Review: This is the second time writer/director John Michael McDonagh and star Brendan Gleeson have collaborated, the first was the classic Irish comedy-drama, The Guard. Here, they have created a much darker film that pulls no punches when looking at the tough but relevant subject matter at hand. The film is difficult to stomach in parts, but is softened somewhat by the black humour that we came to expect from the writer of The Guard. By no means does this style of humor take away from the raw anguish felt throughout.
Father James, a former heavy drinker, is a man who has turned to the Catholic Church late in life. His decision to join the church has put a strain on his relationship with his daughter (Kelly Reilly). While dealing with his daughter’s problems and the problems of his small congregation, it is his own demons that trouble him the most. He stumbles through the film attempting to help his ‘followers’ through their many issues only to have constant slurs of arrogance and racism thrown at him.

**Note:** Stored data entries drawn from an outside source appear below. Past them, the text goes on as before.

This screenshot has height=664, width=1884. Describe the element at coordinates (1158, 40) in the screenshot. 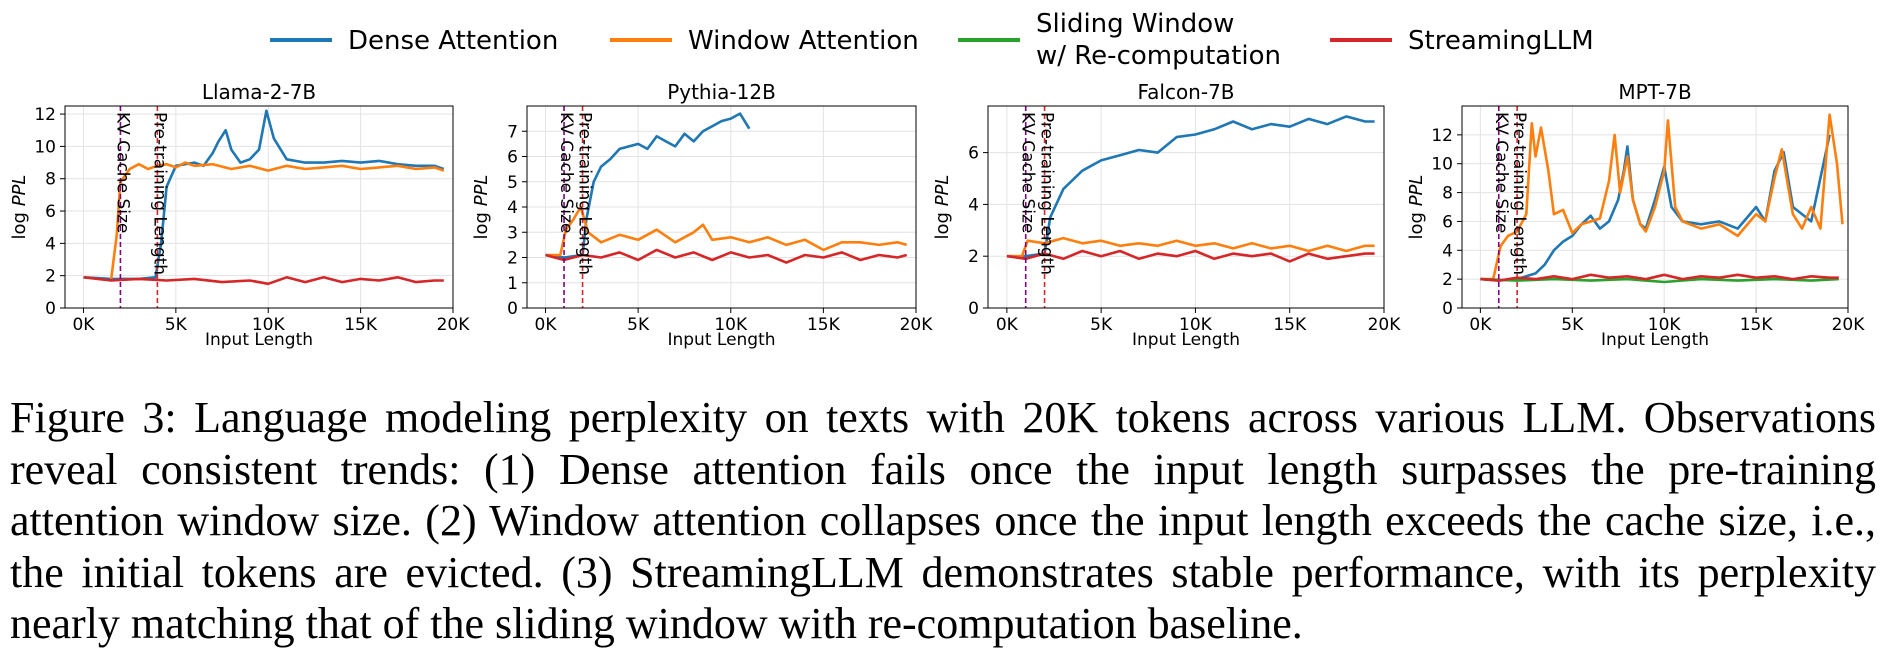

I see `legend-label-sliding-window-w-re-computation: Sliding Window w/ Re-computation` at that location.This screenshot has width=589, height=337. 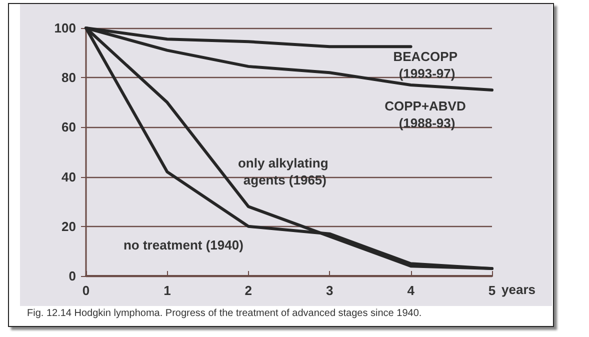 I want to click on x-tick-label: 3, so click(x=330, y=290).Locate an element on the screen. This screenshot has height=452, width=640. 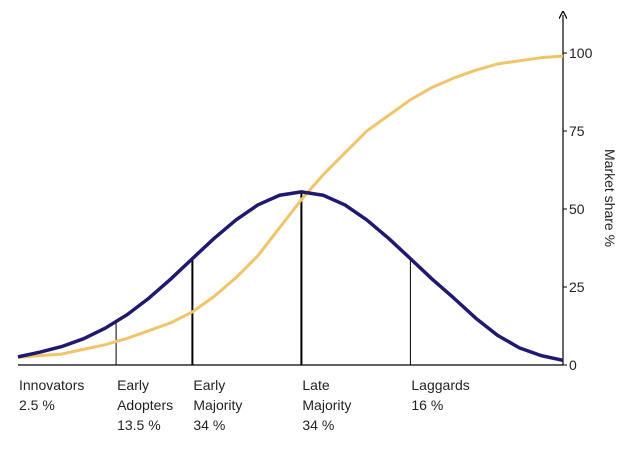
segment-share: 2.5 % is located at coordinates (37, 405).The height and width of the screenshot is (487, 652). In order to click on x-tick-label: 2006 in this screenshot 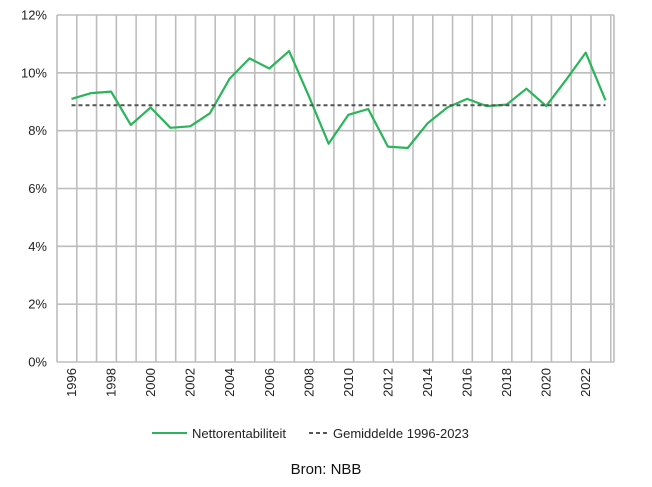, I will do `click(270, 382)`. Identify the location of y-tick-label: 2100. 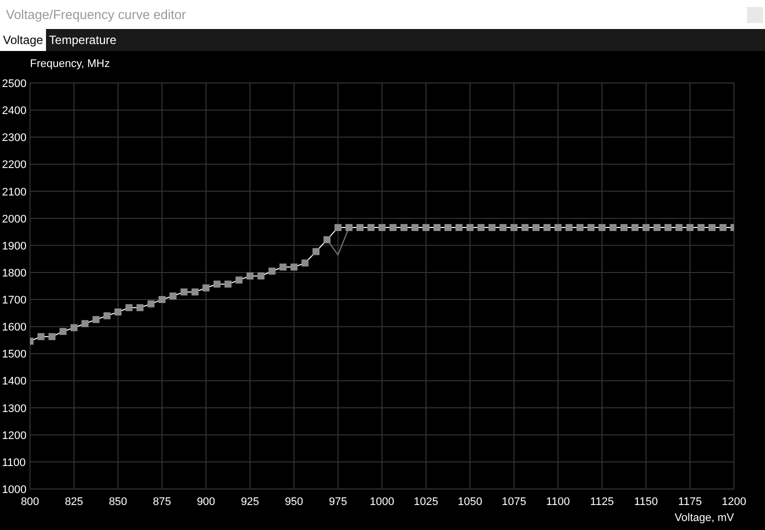
(14, 192).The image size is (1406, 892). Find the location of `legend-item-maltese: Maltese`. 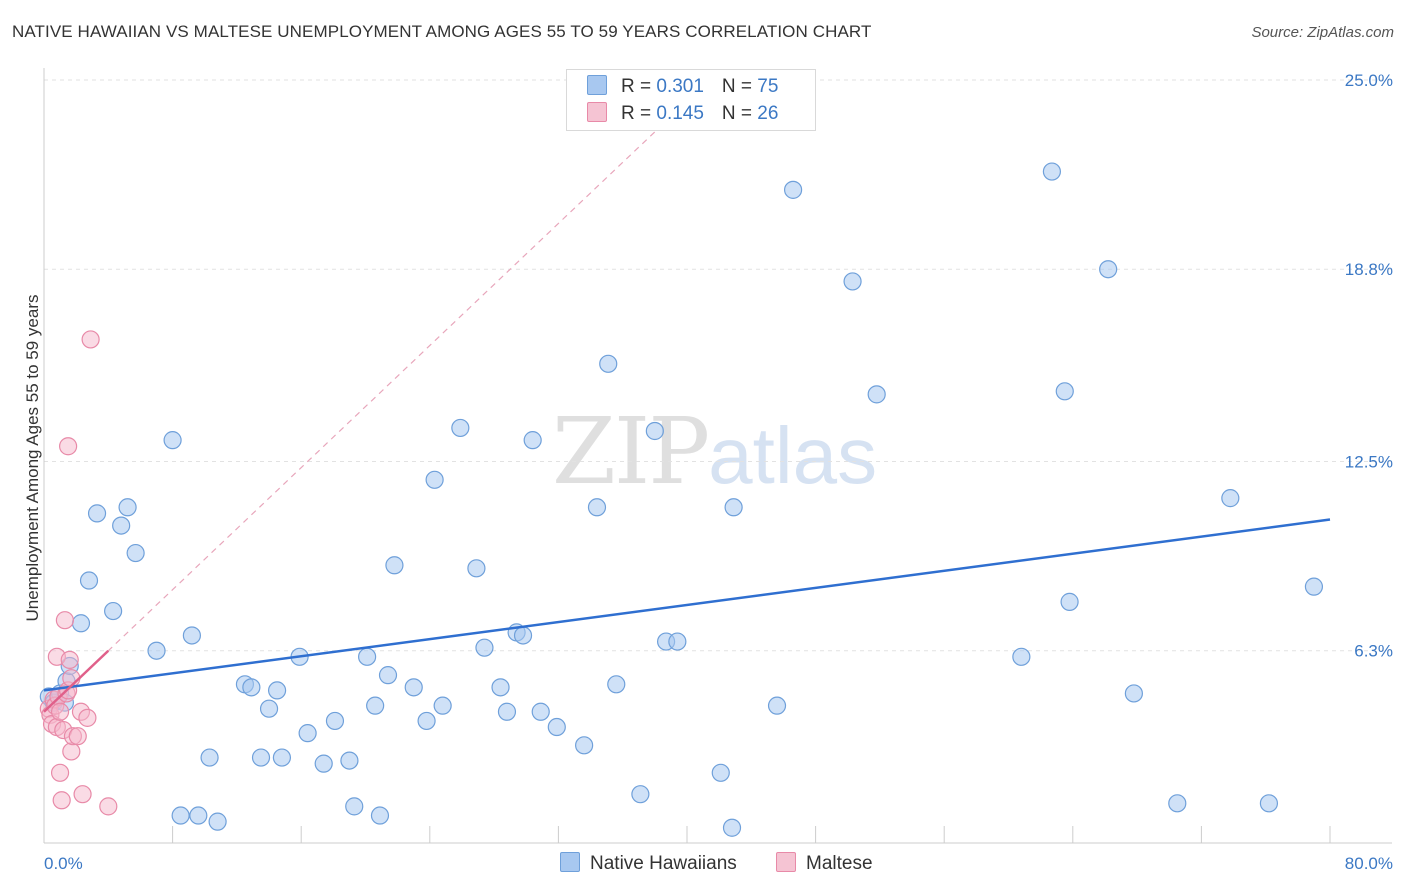

legend-item-maltese: Maltese is located at coordinates (824, 864).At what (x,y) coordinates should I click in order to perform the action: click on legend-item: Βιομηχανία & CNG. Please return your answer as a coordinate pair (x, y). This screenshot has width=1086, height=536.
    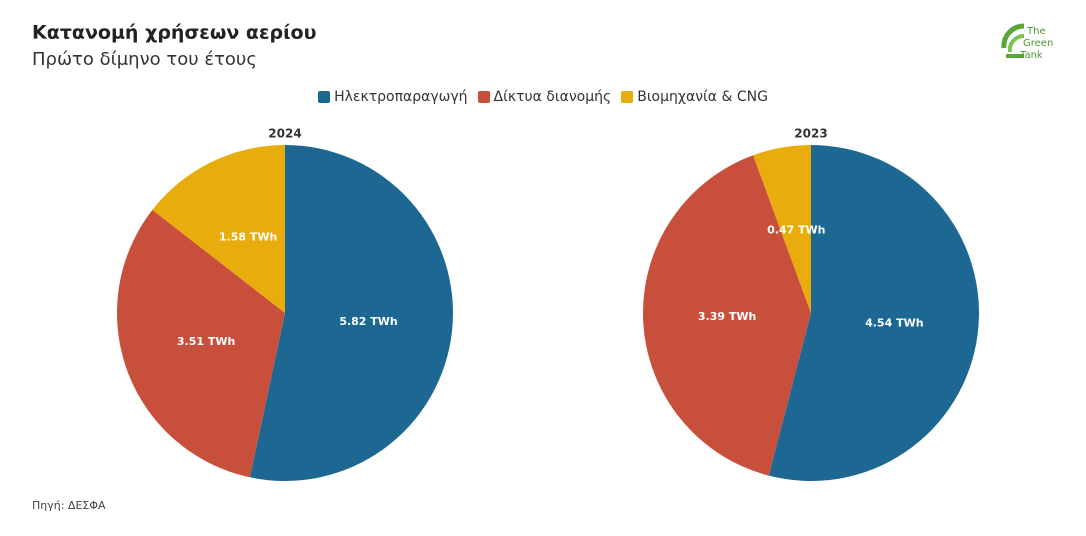
    Looking at the image, I should click on (694, 97).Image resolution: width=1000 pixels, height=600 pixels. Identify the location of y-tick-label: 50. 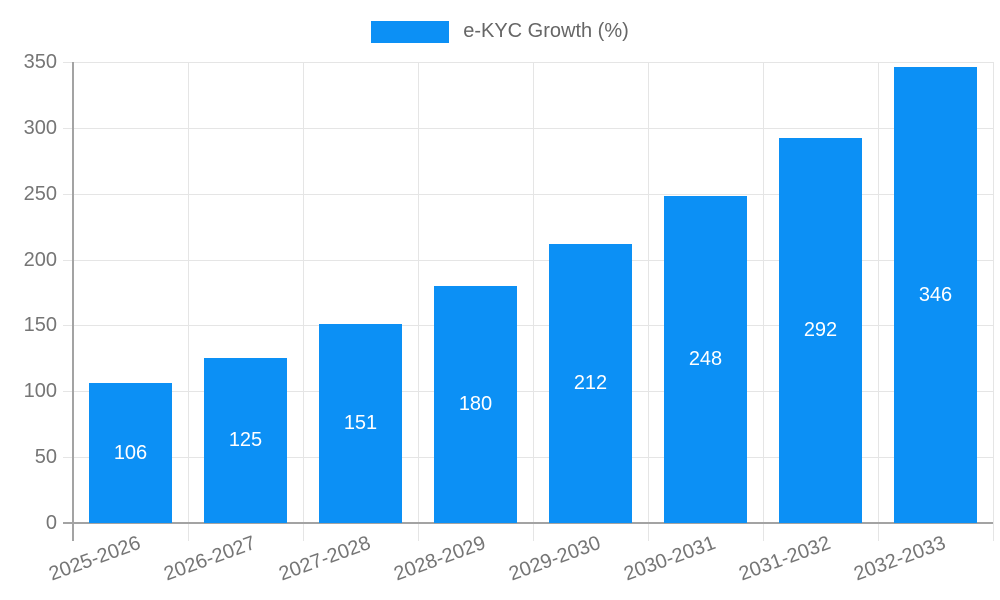
(46, 458).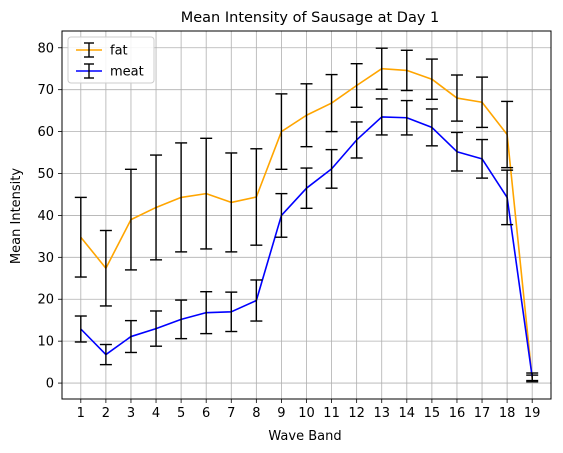 This screenshot has height=453, width=563. I want to click on y-tick-label: 50, so click(46, 174).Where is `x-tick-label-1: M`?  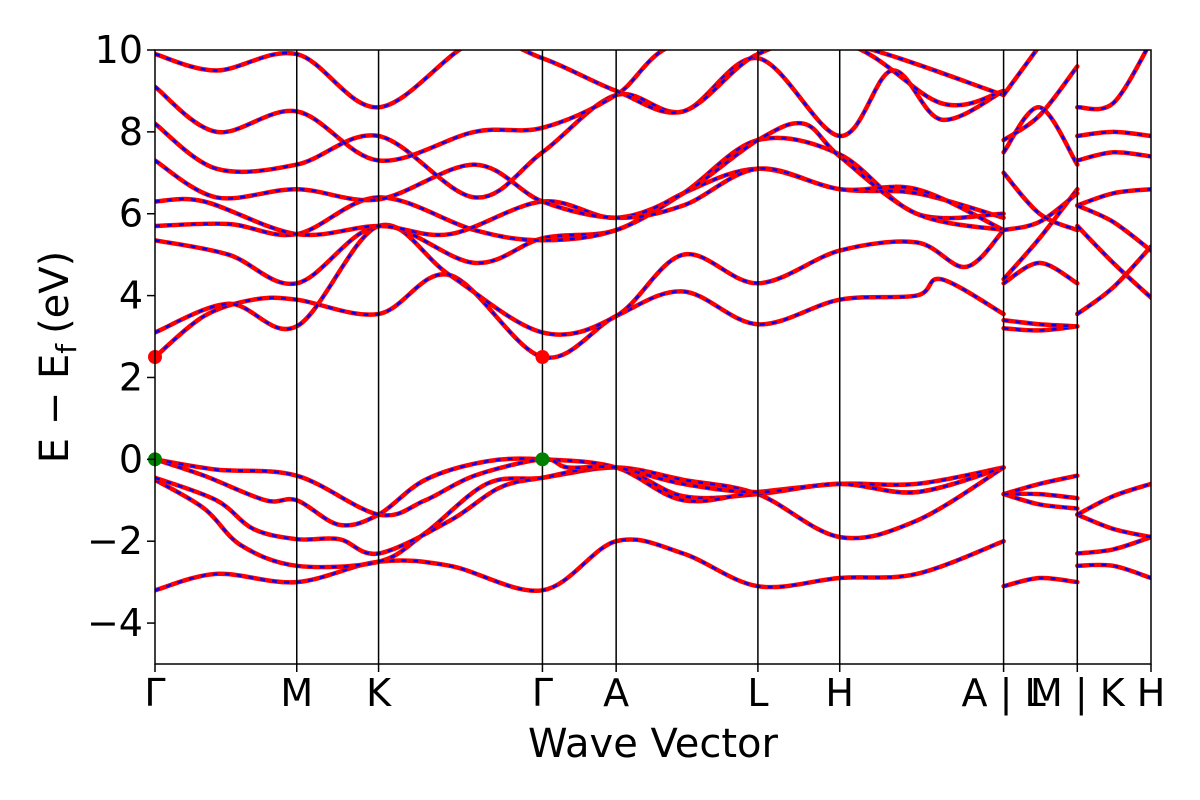
x-tick-label-1: M is located at coordinates (296, 693).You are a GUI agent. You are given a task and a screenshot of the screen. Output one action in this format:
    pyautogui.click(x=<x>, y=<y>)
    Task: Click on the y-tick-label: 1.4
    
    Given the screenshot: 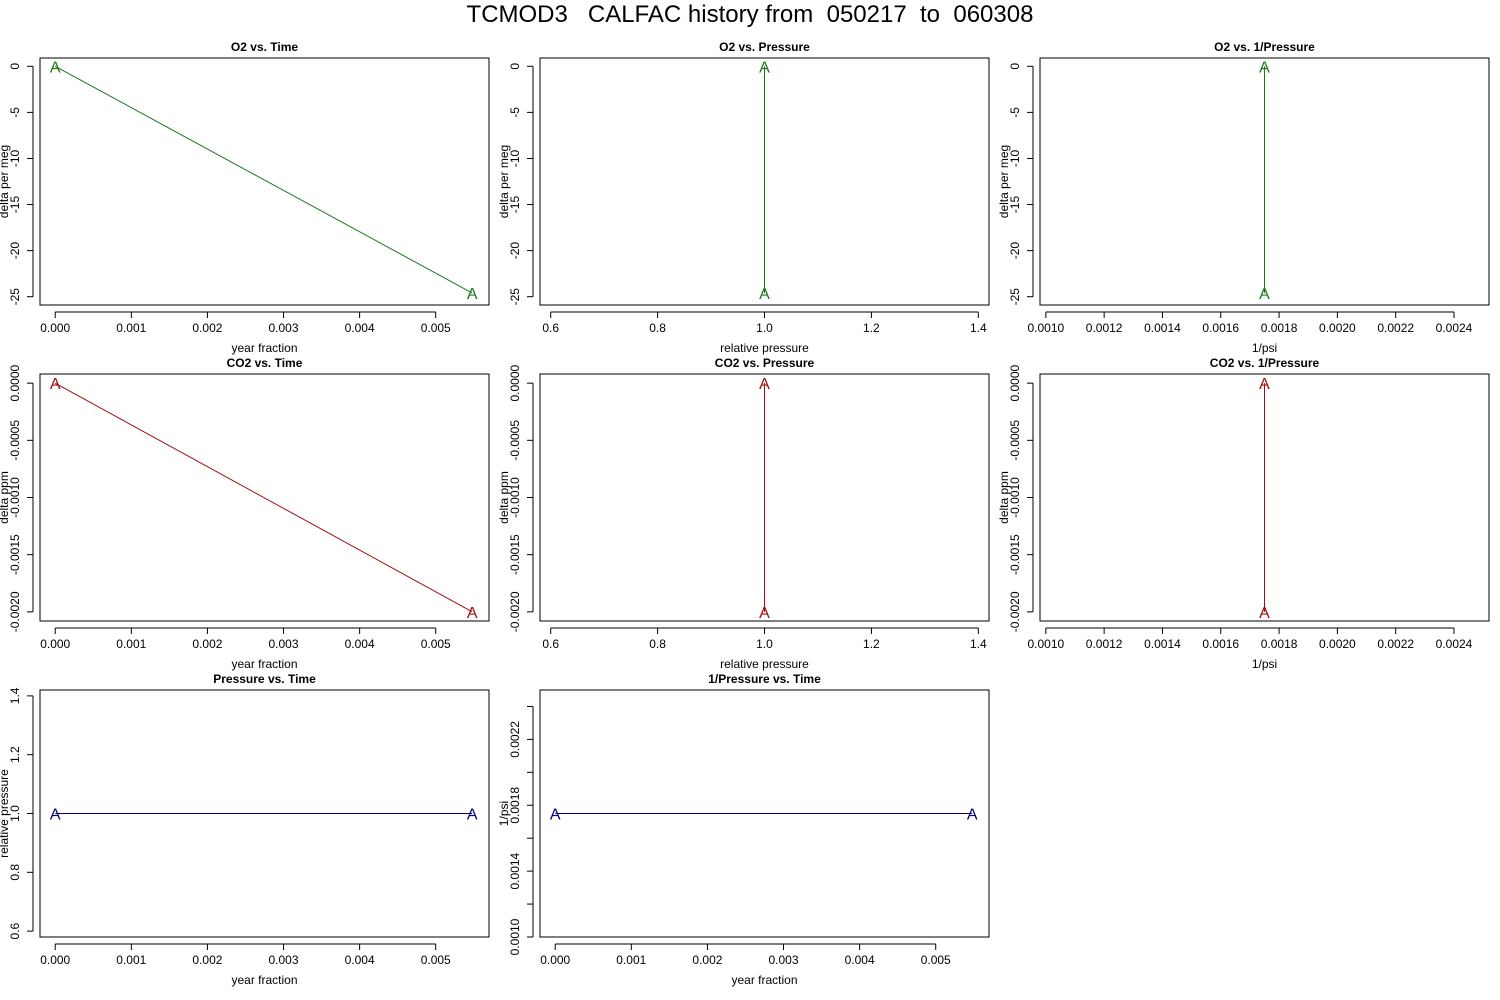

The opening confessional scene is one of the most powerful and gripping you will see all year; the opening line is probably the most shocking you will ever hear. Once the threat on his life has been put down the story drifts slightly into a whodunit mystery. Although, James believes he knows who his would-be killer is, we as an audience start to realise all of James’ parish have reasons to hate the church and in turn Father James himself.
McDonagh has become known for his writing talents and he is at his absolute best here. This is such a strong piece of work that talented actors such as Aiden Gillen (as a vile coroner), Chris O’Dowd (a troubled butcher) and Dylan Moran (the local rich snob) are willing to be cast as small roles just to be involved. Reilly is the standout in the supporting roles as a damaged but loving daughter. Make no mistake though, this is Gleeson’s film. This dominant central performance will have you pulling for his flawed but compassionate character.
From the shocking opening to the partly predictable ending, this is a film not to be missed. This could well be the best film of 2014 so far.